Кумар долбящий и созависимость. Трезвение и литература | страница 53
Мы в снегу. Если Бог попадет в метель —
Философия сгинет. И как постель
Будет выглядеть Рай (или Ад — как знать,
Коли смерть занесло, и не нам умирать).
(«Екклезиаст»)
Мотив одиночества Бога, преданного людьми, звучит все трагичнее, и это тем более поразительно, что поэты в основном заняты собственными экзистенциальными проблемами — отнюдь не только в возрасте Ильи, когда тема одиночества настигает всерьез и ломает большинство неокрепших душ:
Чем он дольше один,
Тем он больше Господь.
В стихах, обращенных к возлюбленной, не впервые у Ильи, но впервые с такой дихотомической резкостью появляется тема смерти. Мир, лежащий во зле, предстает уже в стадии конечного выбора, лишенным ненужных промежутков и отвлекающих от главного деталей:
Потому что — поймешь ли? — у смерти
Нет вопроса «Куда попаду?»
Нет Земли: только Бог или черти,
Только рай или ад. Мы в аду.

• _Письменное задание 1_
Какая тема, согласно фрагменту о стихах Ильи, впервые с такой дихотомической резкостью появляется в стихах, обращенных к возлюбленной?
• _Письменное задание 2_
Выпишите без изменений из фрагмента о стихах Ильи отрывок от слов «Мотив одиночества Бога, преданного» до слов «он больше Господь.» включительно.
Опирайтесь исключительно на фрагмент о стихах Ильи.

Сохранённые записи из коллекции:
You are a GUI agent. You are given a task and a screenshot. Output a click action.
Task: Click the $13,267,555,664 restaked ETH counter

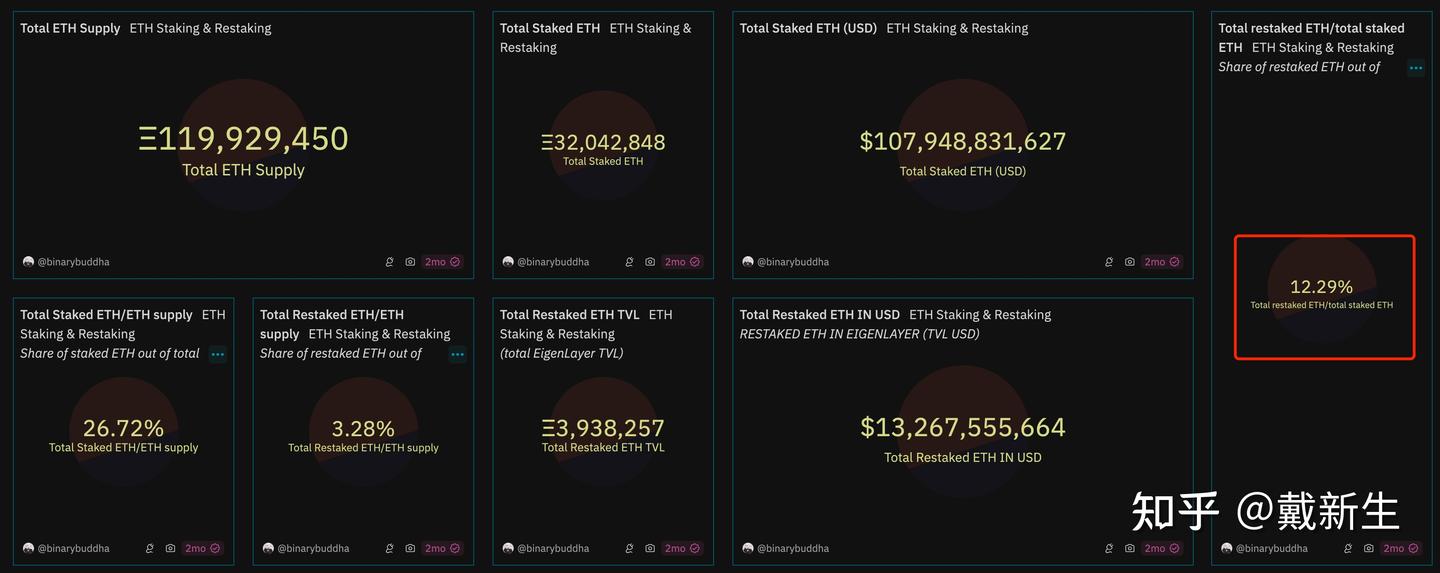pyautogui.click(x=962, y=428)
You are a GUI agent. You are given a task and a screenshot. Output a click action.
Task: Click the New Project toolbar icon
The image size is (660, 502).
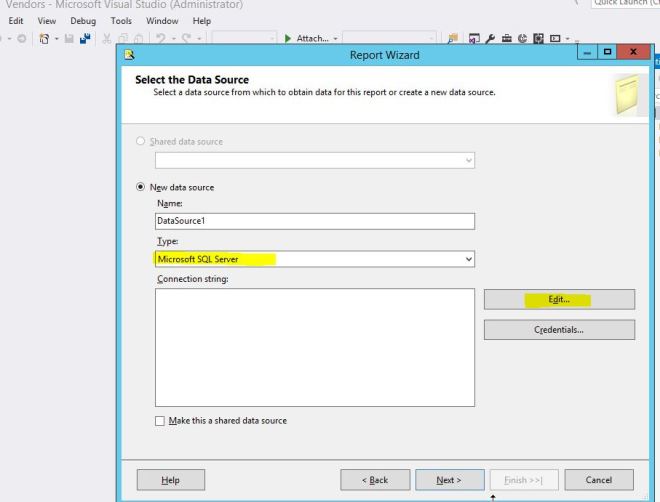(46, 39)
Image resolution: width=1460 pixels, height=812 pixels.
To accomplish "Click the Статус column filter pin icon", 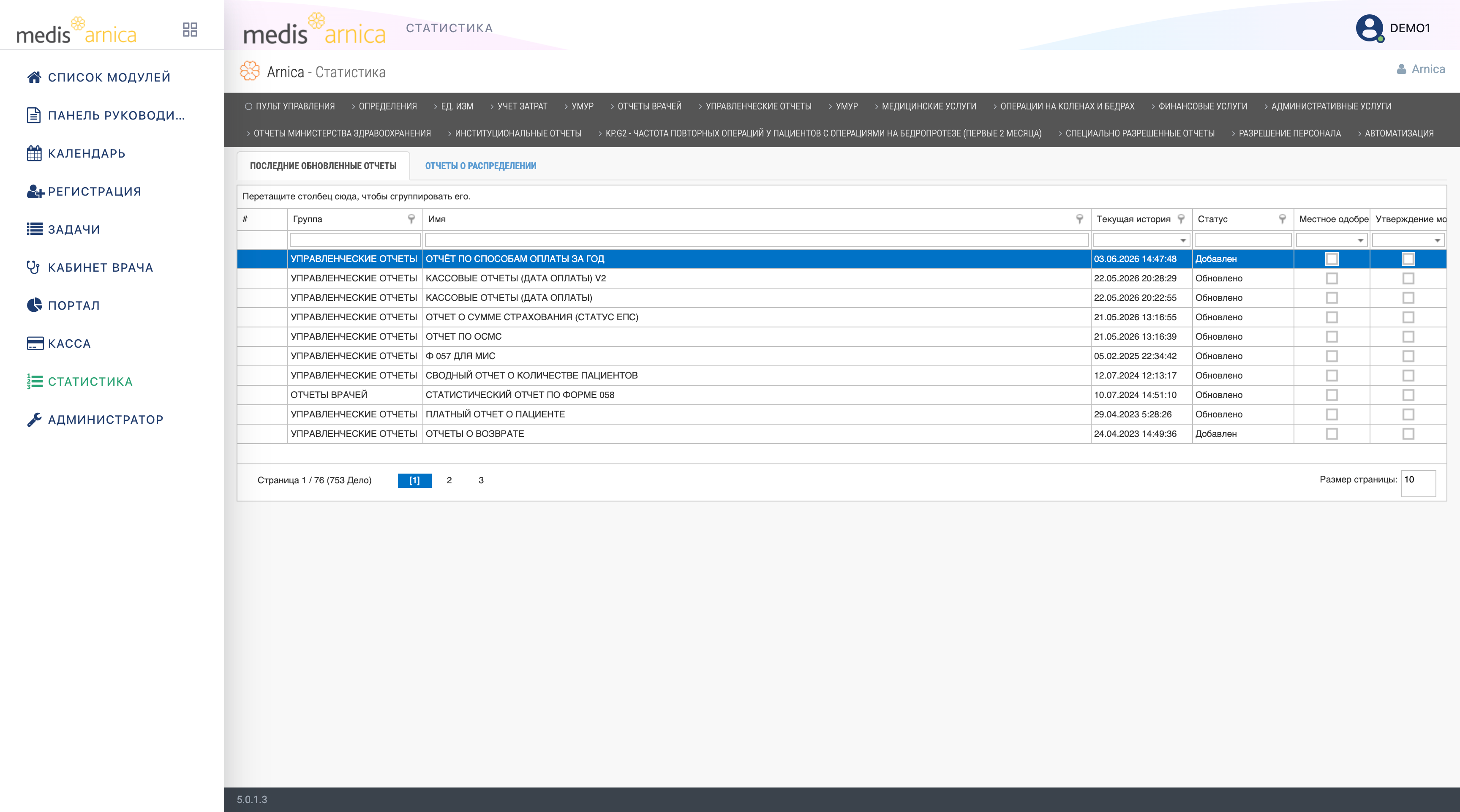I will tap(1282, 219).
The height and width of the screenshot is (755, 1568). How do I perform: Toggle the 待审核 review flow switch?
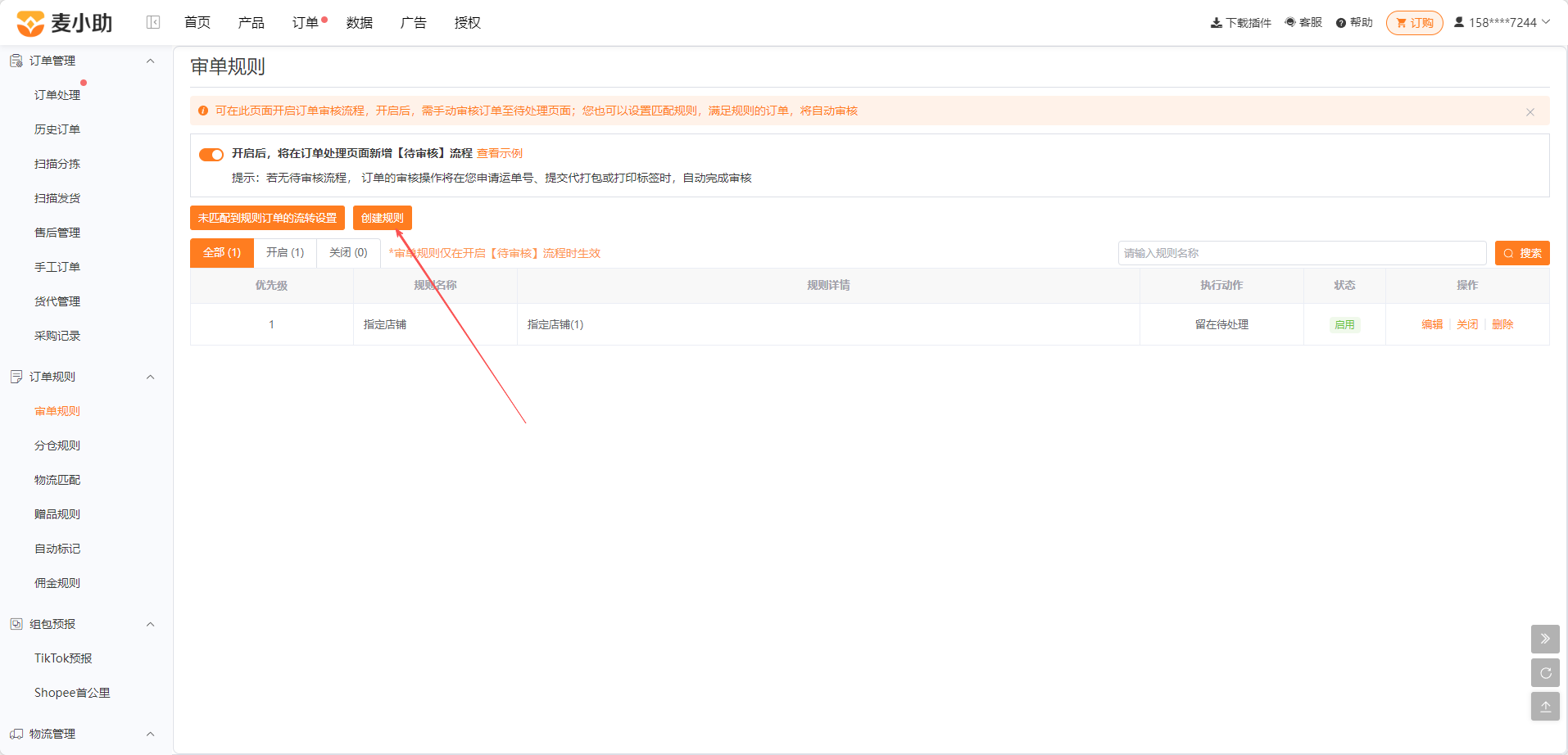[x=211, y=155]
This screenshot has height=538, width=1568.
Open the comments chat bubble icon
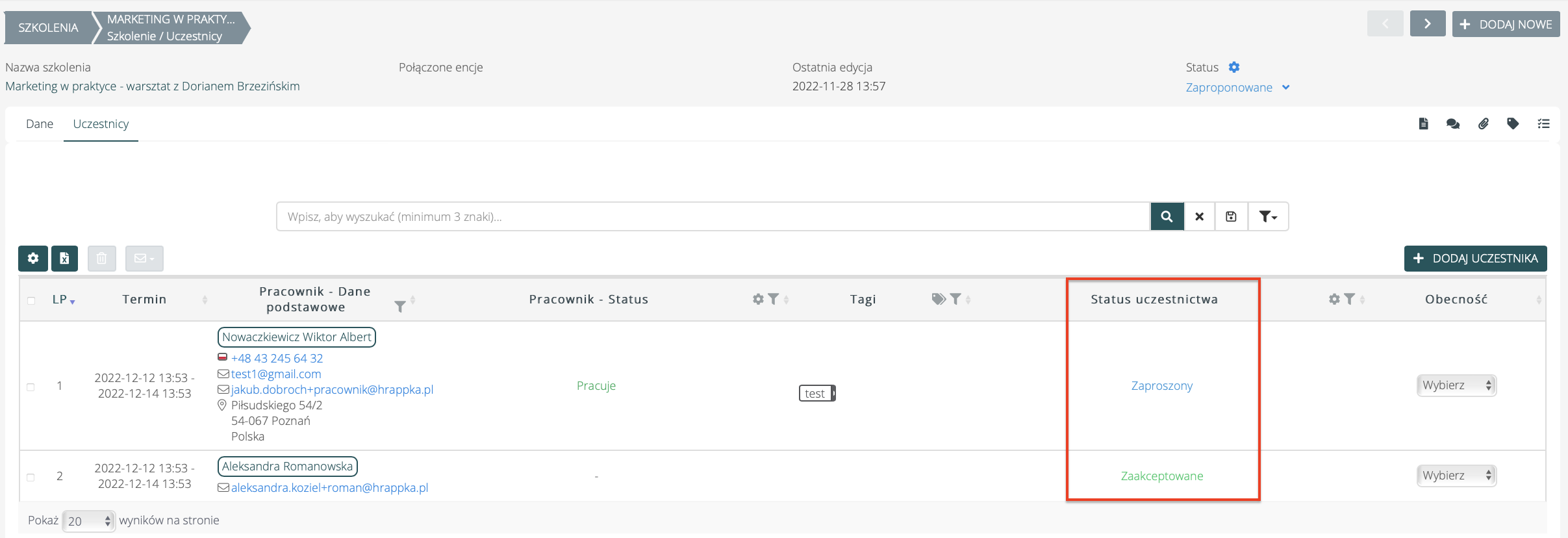click(x=1453, y=123)
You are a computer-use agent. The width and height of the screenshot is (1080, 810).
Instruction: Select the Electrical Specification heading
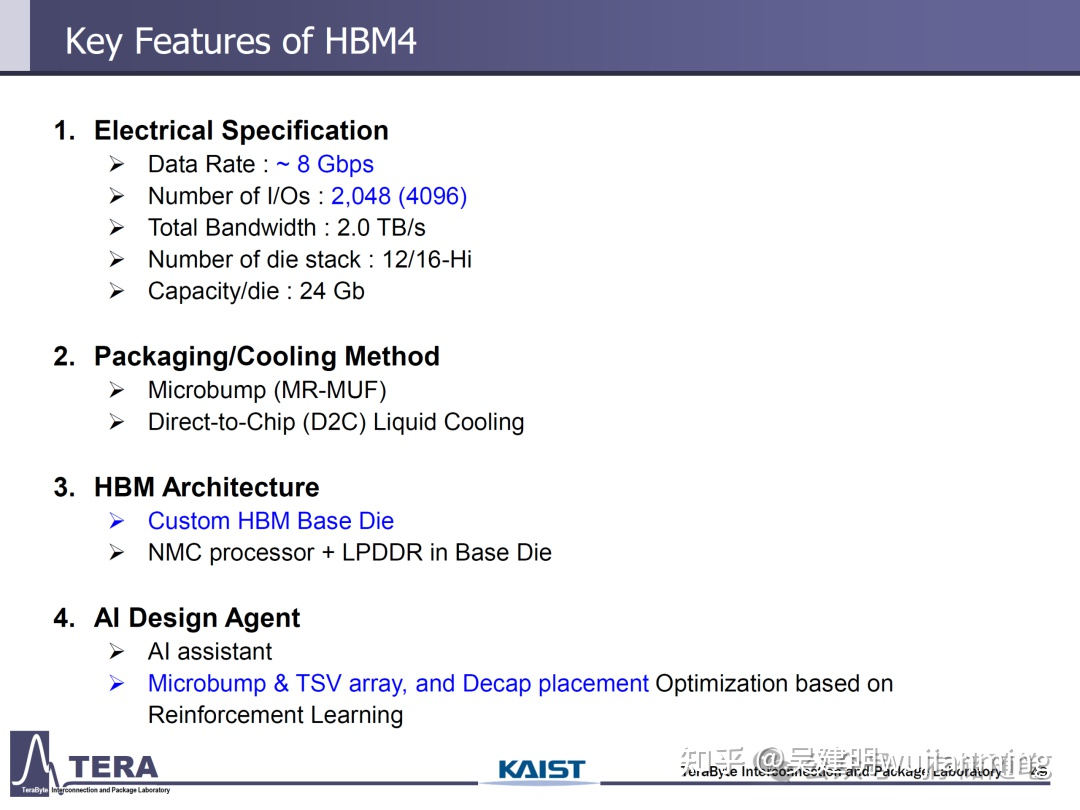tap(241, 130)
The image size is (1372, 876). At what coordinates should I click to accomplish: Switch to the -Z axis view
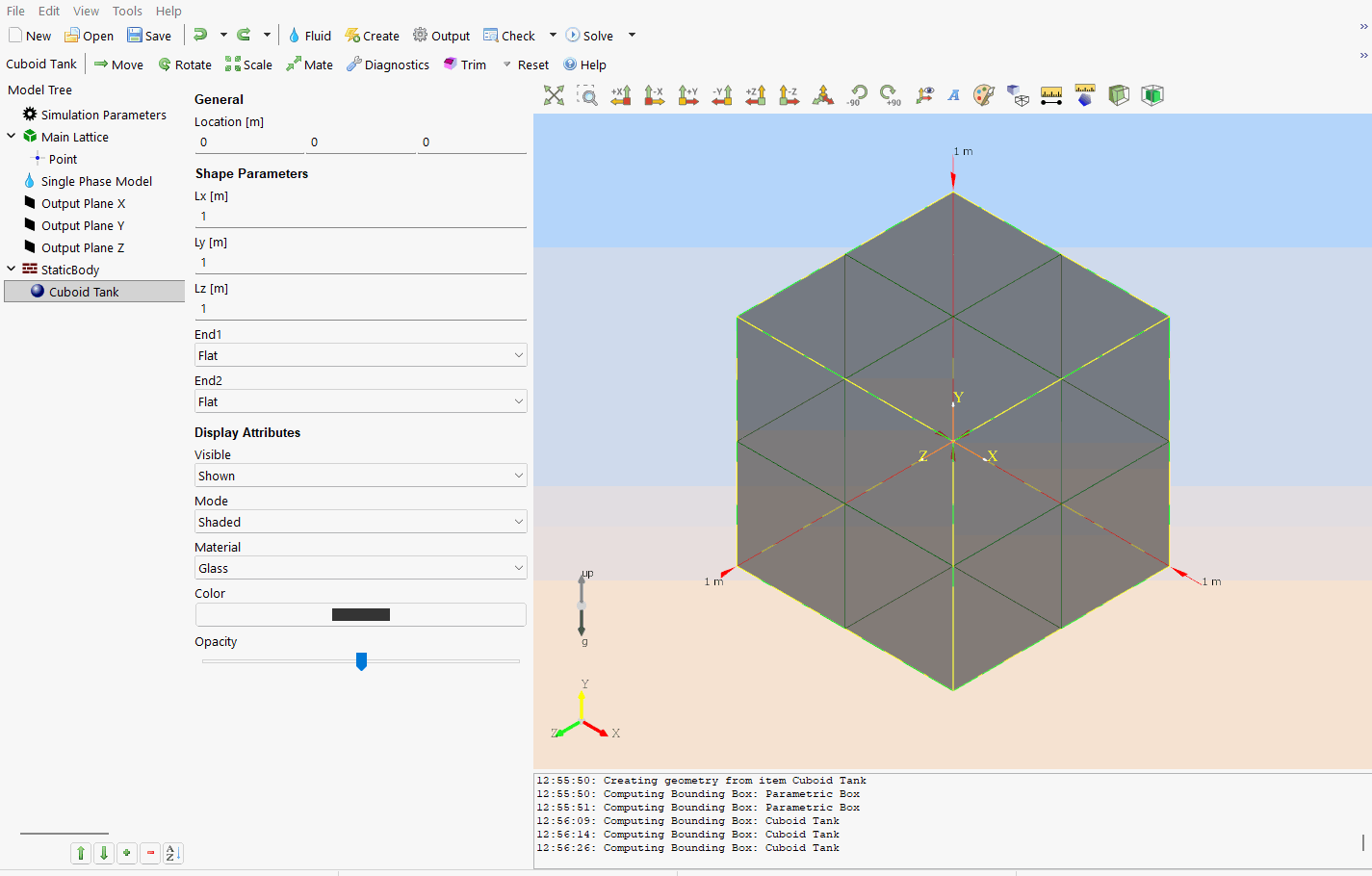click(x=790, y=95)
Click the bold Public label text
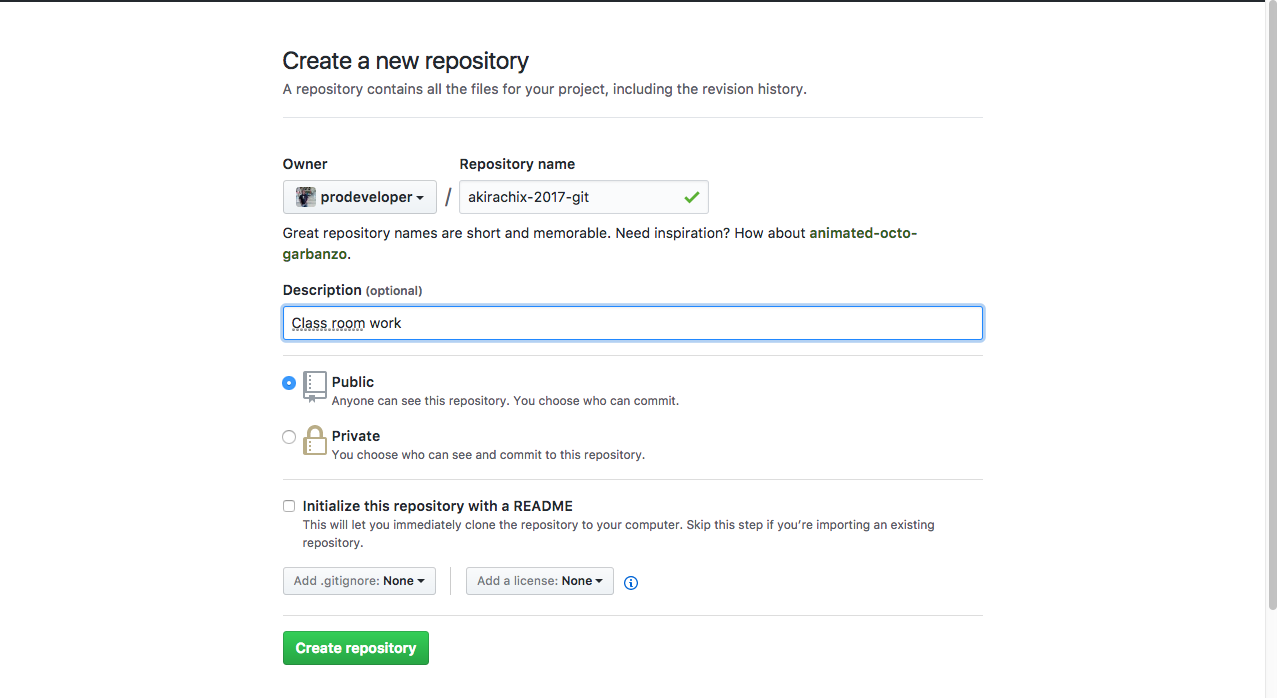 [x=353, y=382]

• _Ответ 1_
Тема смерти.

• _Ответ 2_
Мотив одиночества Бога, преданного людьми, звучит все трагичнее, и это тем более поразительно, что поэты в основном заняты собственными экзистенциальными проблемами — отнюдь не только в возрасте Ильи, когда тема одиночества настигает всерьез и ломает большинство неокрепших душ:
Чем он дольше один,
Тем он больше Господь.